• Selected text:
#####
CHAPTER 5 SANITARY AND PHYTOSANITARY MEASURES.pdf
CHAPTER 5
SANITARY AND PHYTOSANITARY MEASURES
Article 5.1: Definitions
For the purposes of this Chapter:
(a)the definitions provided in Annex A of the SPS Agreement shall apply;
(b)relevant definitions developed by Codex Alimentarius Commission, the World Organisation for Animal Health, and the International Plant Protection Convention shall be taken into account;
(c)competent authorities means those authorities within each Party recognised by the national government as responsible for developing and administering the sanitary and phytosanitary measures within that Party; and
(d)emergency measure means a sanitary or phytosanitary measure that is applied by an importing Party to a relevant exporting Party to address an urgent problem of human, animal or plant life or health protection that arises or threatens to arise in the Party applying the measure.
Article 5.2: Objectives
The objectives of this Chapter are to:
(a)protect human, animal or plant life or health in the Parties through the development, adoption, and application of sanitary and phytosanitary measures, while facilitating trade by minimising the negative effects on trade among the Parties;
(b)enhance the practical implementation of the SPS Agreement;
(c)enhance the transparency and understanding of the development and application of sanitary and phytosanitary measures of the Parties;
(d)strengthen cooperation, communication, and consultation among the Parties in the field of sanitary and phytosanitary measures; and
(e)encourage the Parties’ participation in the development and adoption of international standards, guidelines, and recommendations.
Article 5.3: Scope
This Chapter shall apply to all sanitary and phytosanitary measures of the Parties, which may, directly or indirectly, affect trade among the Parties.
Article 5.4: General Provision
Each Party affirms its rights and obligations with respect to each other Party under the SPS Agreement.
Article 5.5: Equivalence
1.The Parties shall strengthen cooperation on equivalence in accordance with the SPS Agreement while taking into account the relevant decisions of the WTO Committee on Sanitary and Phytosanitary Measures (hereinafter referred to as “WTO SPS Committee” in this Chapter) and international standards, guidelines, and recommendations.
#####
• Data entries:
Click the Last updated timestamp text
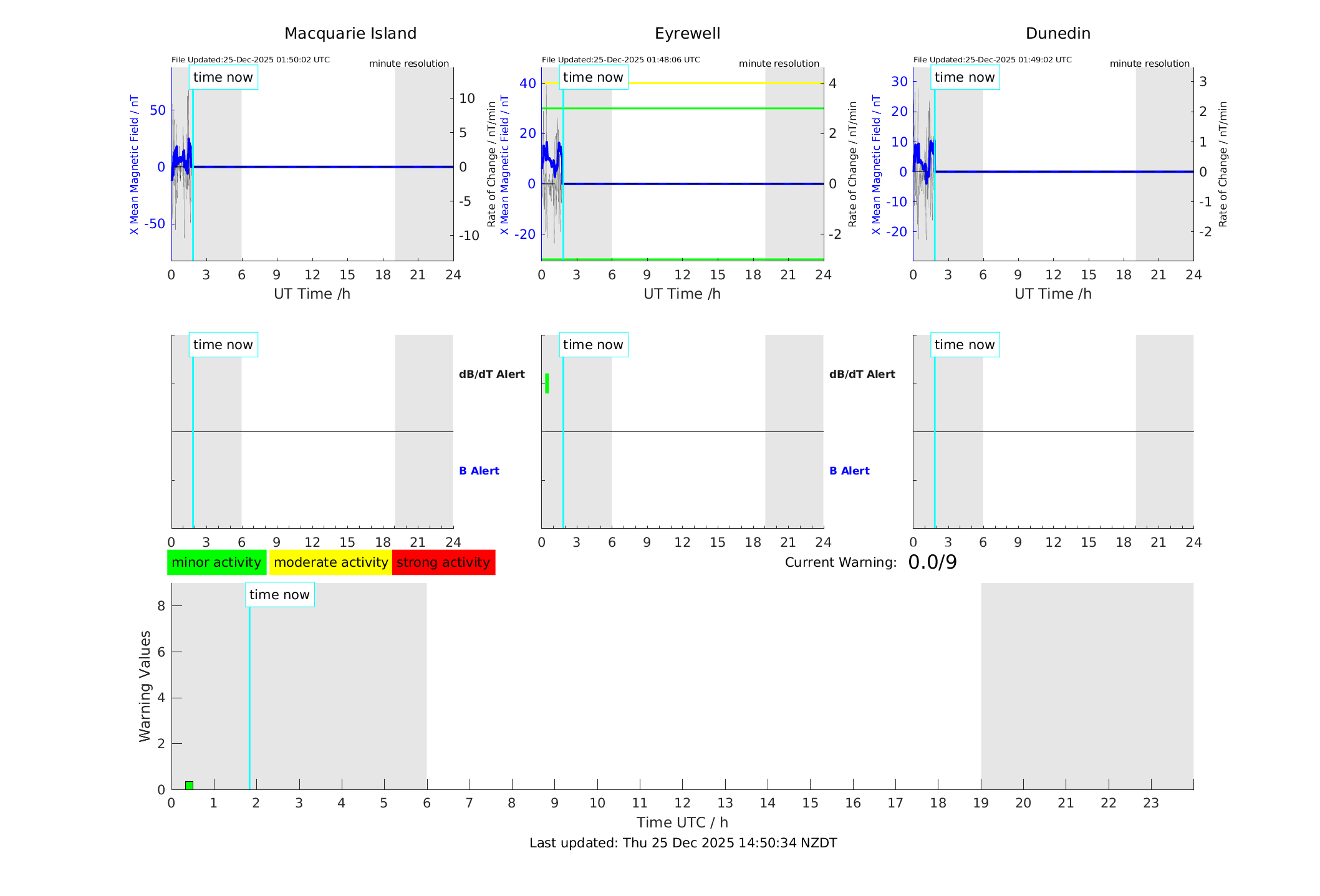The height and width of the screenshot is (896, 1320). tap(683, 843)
#####
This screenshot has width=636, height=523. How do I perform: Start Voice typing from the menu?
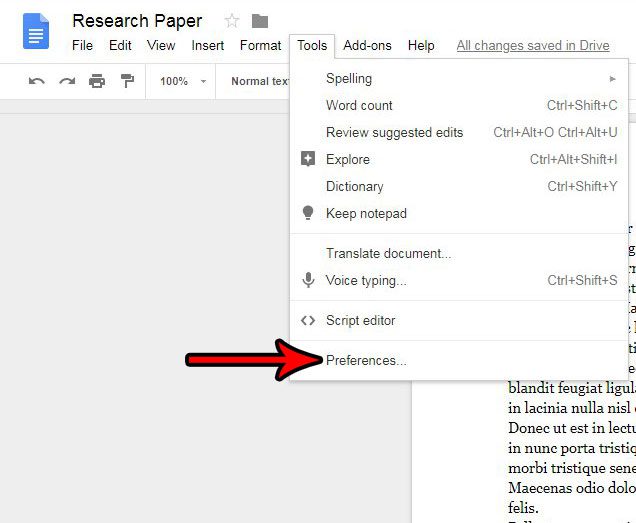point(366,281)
#####
• Written task 1: Write out the section of the sanitary and phytosanitary chapter that opens with the words containing "Article 5.2: Objectives" and closes with "of international standards, guidelines, and recommendations.".
• Written task 2: Decide whether each statement agrees with the sanitary and phytosanitary chapter. Answer yes or no for each, and quote the deciding words from the chapter. (a) The chapter covers only measures that directly affect trade among the Parties. (b) Competent authorities are those recognized by the national government as responsible for the measures within that Party. (c) An emergency measure is one applied by an exporting Party.

• Task response 1:
Article 5.2: Objectives
The objectives of this Chapter are to:
(a)protect human, animal or plant life or health in the Parties through the development, adoption, and application of sanitary and phytosanitary measures, while facilitating trade by minimising the negative effects on trade among the Parties;
(b)enhance the practical implementation of the SPS Agreement;
(c)enhance the transparency and understanding of the development and application of sanitary and phytosanitary measures of the Parties;
(d)strengthen cooperation, communication, and consultation among the Parties in the field of sanitary and phytosanitary measures; and
(e)encourage the Parties’ participation in the development and adoption of international standards, guidelines, and recommendations.

• Task response 2:
(a) No: "which may, directly or indirectly, affect trade among the Parties."
(b) Yes: "recognised by the national government as responsible for developing and administering the sanitary and phytosanitary measures within that Party."
(c) No: "applied by an importing Party to a relevant exporting Party."